Desdobramentos da CPI da Covid podem desgastar Bolsonaro em ano eleitoral
Com base na comissão, Aras abre dez apurações no STF, metade com potencial para causar danos ao presidente e manter em debate os seus erros na pandemia
Durante seis meses de 2021, a CPI da Pandemia promoveu muito barulho ao expor, em sessões transmitidas ao vivo, o amontoado de equívocos que marcou o enfrentamento à Covid-19 no Brasil. Mesmo acossado, no entanto, o presidente Jair Bolsonaro não se cansou de dizer que a investigação não levaria a lugar algum e que ele não tinha “culpa de absolutamente nada” na crise sanitária. “Que relatório é esse? O que eles fizeram ao longo de seis meses?”, disse em 9 de dezembro, em evento no Palácio do Planalto, ao questionar o resultado da apuração. Pode não ser bem assim. O documento produzido pelos senadores teve os seus primeiros desdobramentos no Judiciário, sinalizando que continuará a repercutir em 2022, em pleno ano eleitoral. Apesar de serem remotas as chances de denunciar o presidente, o procurador-geral da República, Augusto Aras, abriu dez apurações preliminares no Supremo Tribunal Federal, das quais sete envolvem diretamente Bolsonaro. Parte delas tem grande potencial para gerar novos desgastes políticos para o governo.
Para azar do presidente, quatro casos caíram nas mãos da ministra Rosa Weber. Considerada dura nas decisões contra a atuação federal na pandemia, a magistrada, que vai suceder a Luiz Fux na presidência da Corte a partir de setembro, não faz declarações públicas, mas dá seus recados nos autos, como ao afirmar que a existência de um grupo paralelo para aconselhar o governo na crise “constitui fato gravíssimo”. Em julho, ela já havia autorizado inquérito para apurar se Bolsonaro cometeu prevaricação por não tomar providências ao ser alertado das irregularidades na compra da vacina Covaxin. Agora, caberá a ela analisar se há elementos para abrir inquéritos sobre o presidente por uso irregular de verba pública, devido aos gastos com cloroquina, mesmo sabendo da sua ineficácia, além de outros crimes (veja o quadro).

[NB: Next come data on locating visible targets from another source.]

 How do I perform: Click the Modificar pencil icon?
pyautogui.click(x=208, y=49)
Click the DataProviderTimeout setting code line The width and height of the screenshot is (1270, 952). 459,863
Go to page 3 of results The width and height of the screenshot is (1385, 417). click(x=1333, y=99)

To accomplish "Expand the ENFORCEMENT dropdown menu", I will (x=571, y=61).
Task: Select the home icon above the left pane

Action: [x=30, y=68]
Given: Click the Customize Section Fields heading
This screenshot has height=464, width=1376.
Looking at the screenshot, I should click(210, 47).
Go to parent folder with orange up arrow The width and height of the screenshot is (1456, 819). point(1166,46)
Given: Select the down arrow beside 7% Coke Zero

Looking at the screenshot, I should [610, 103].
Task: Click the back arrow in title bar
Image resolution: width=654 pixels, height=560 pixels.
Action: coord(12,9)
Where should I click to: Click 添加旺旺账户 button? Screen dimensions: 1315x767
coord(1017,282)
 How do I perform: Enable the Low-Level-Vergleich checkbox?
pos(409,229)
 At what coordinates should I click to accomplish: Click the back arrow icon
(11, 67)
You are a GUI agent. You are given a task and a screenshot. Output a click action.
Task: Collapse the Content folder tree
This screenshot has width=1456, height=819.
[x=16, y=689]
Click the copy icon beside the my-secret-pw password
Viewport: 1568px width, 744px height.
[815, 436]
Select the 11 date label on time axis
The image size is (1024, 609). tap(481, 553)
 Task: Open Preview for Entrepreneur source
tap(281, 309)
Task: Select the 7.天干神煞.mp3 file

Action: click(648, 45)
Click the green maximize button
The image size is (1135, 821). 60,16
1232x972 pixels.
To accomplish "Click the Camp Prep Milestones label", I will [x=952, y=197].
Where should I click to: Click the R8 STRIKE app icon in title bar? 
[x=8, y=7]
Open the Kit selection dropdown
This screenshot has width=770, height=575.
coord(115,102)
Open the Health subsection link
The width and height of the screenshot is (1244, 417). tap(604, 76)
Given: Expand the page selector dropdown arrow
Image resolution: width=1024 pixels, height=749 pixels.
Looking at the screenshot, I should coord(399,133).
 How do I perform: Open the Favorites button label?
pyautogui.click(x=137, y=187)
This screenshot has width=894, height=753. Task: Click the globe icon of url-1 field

Outro potencial foco de dor de cabeça envolve uma velha prática atribuída à família Bolsonaro: a propagação de fake news. A parte do relatório que trata da disseminação de informações falsas para estimular a população a evitar medidas de prevenção foi entregue, por sorteio, a Luís Roberto Barroso, que é duro nesse tipo de tema. As suspeitas envolvem o presidente, os filhos Flávio, Carlos e Eduardo, uma dezena de autoridades e ativistas do bolsonarismo, como o empresário Luciano Hang e o blogueiro Allan dos Santos. Outro caso que pode trazer complicações é o que imputa a Bolsonaro a falsificação de documento, por ter usado um relatório não oficial feito por um servidor do Tribunal de Contas da União para questionar o número de mortes pela Covid-19. A apuração está com Cármen Lúcia, também crítica em relação à gestão . “Acho muito difícil superar a pandemia com esse desgoverno”, disse, por exemplo, em junho de 2020.
Outras acusações tendem mesmo a não dar em nada, como a de charlatanismo. No Ministério Público, prevalece o entendimento de que esse tipo penal se aplica a cidadãos que fingem ser médicos ou dentistas para receitar alguma cura milagrosa e não se amolda ao caso do presidente. Da mesma forma, os crimes de infração de medida sanitária (por não usar máscara) e de causar epidemia, que foram distribuídos a Dias Toffoli, já foram analisados em outras ocasiões e arquivados tanto pela PGR quanto pelo STF.
O fato é que, ao contrário do que deseja o presidente, a CPI não deixará de incomodá-lo tão cedo. Além das apurações de Aras, o MPF no Distrito Federal decidiu distribuir entre seus membros as imputações criminais feitas contra pessoas sem foro (como o ex-ministro Eduardo Pazuello) e as acusações de improbidade administrativa que envolvem autoridades como o ministro da Saúde, Marcelo Queiroga. O andamento dessas investigações ajudará a manter o assunto no noticiário e no debate eleitoral e a reavivar os erros cometidos pelo governo no combate à pandemia. Que, como se sabe, não foram poucos.